##### PASSAGE SHOWN #####
Clinical depression is on the rise among Vermont’s kids and teens, according to a recent study.
Every time a health care provider treats a medical issue, such as depression, during a patient visit at a doctor’s office or hospital, they enter a certain code to bill insurance companies. Researchers from Johns Hopkins School of Public Health used that billing data to track changes in depression rates for Vermont youth, and published their findings this summer in the Journal of Rural Mental Health.
Looking at what are known as all-payer claims from nearly 100,000 young people in Vermont between 2016 and 2022, researchers found the amount of kids under the age of 18 who received depression diagnoses nearly doubled over that time — from about 4% to nearly 7%.
It's a problem that's not unique to Vermont. Youth mental health disorders are on the rise globally.
“We also know why this is happening,” said Professor Ramesh Raghavan, who studies mental health at New York University and lives in Dorset.
Rising rates of depression are linked to a variety of factors, he said, including social disconnection, bullying, school challenges, financial problems and heightened expectations for young people. Social media use can also play a role, though the research is somewhat mixed about its link with depression.
##### INFORMATION PROVIDED #####
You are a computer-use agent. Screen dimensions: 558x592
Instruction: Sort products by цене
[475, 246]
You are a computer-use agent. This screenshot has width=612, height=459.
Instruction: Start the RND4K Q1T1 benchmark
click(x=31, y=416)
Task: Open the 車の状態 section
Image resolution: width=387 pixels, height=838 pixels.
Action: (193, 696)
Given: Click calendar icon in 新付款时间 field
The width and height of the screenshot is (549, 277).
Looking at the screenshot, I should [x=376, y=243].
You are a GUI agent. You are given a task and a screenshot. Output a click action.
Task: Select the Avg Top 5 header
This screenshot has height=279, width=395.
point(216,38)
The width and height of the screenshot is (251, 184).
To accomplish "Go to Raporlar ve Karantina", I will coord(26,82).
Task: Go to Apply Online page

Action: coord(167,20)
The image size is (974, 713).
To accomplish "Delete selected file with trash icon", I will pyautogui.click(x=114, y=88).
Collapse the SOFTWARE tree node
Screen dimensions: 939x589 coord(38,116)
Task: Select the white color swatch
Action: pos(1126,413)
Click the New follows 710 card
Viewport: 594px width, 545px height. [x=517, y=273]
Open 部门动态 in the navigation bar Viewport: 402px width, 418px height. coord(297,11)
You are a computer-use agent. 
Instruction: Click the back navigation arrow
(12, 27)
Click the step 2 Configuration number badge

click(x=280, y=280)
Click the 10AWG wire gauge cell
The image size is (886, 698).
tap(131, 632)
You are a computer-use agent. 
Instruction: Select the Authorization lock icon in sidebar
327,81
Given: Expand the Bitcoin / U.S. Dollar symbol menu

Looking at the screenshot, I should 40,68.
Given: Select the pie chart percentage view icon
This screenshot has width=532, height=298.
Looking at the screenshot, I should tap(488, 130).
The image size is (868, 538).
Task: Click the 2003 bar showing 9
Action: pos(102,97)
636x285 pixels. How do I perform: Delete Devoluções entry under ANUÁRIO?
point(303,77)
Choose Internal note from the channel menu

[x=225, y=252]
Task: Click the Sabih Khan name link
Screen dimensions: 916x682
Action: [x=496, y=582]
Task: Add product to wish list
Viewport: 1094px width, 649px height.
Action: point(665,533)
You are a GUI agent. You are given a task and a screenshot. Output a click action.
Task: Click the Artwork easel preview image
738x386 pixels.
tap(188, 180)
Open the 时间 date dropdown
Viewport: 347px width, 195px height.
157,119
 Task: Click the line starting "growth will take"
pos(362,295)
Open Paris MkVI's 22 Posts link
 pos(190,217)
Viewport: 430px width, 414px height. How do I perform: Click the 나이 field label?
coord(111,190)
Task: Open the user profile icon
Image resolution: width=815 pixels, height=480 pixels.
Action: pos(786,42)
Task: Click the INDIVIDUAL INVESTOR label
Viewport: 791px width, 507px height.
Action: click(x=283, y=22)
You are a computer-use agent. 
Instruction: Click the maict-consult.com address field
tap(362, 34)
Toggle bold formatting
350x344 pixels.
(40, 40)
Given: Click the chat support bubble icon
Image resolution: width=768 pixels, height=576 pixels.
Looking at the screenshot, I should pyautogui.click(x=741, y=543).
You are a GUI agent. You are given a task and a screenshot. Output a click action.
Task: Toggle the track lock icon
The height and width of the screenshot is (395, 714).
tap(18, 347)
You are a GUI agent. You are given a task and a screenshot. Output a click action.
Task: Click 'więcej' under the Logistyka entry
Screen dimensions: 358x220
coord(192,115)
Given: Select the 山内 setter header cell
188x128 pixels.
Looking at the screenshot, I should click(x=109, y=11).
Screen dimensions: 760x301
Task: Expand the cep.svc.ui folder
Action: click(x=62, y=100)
#####
§ YOUR OBJECTIVE: Extract, word for word, the part of the article on youth depression in Vermont that begins with the words containing "Looking at what" and ends with "the rise globally.". Work only from the article on youth depression in Vermont, not from the listing.

§ TASK RESULT:
Looking at what are known as all-payer claims from nearly 100,000 young people in Vermont between 2016 and 2022, researchers found the amount of kids under the age of 18 who received depression diagnoses nearly doubled over that time — from about 4% to nearly 7%.
It's a problem that's not unique to Vermont. Youth mental health disorders are on the rise globally.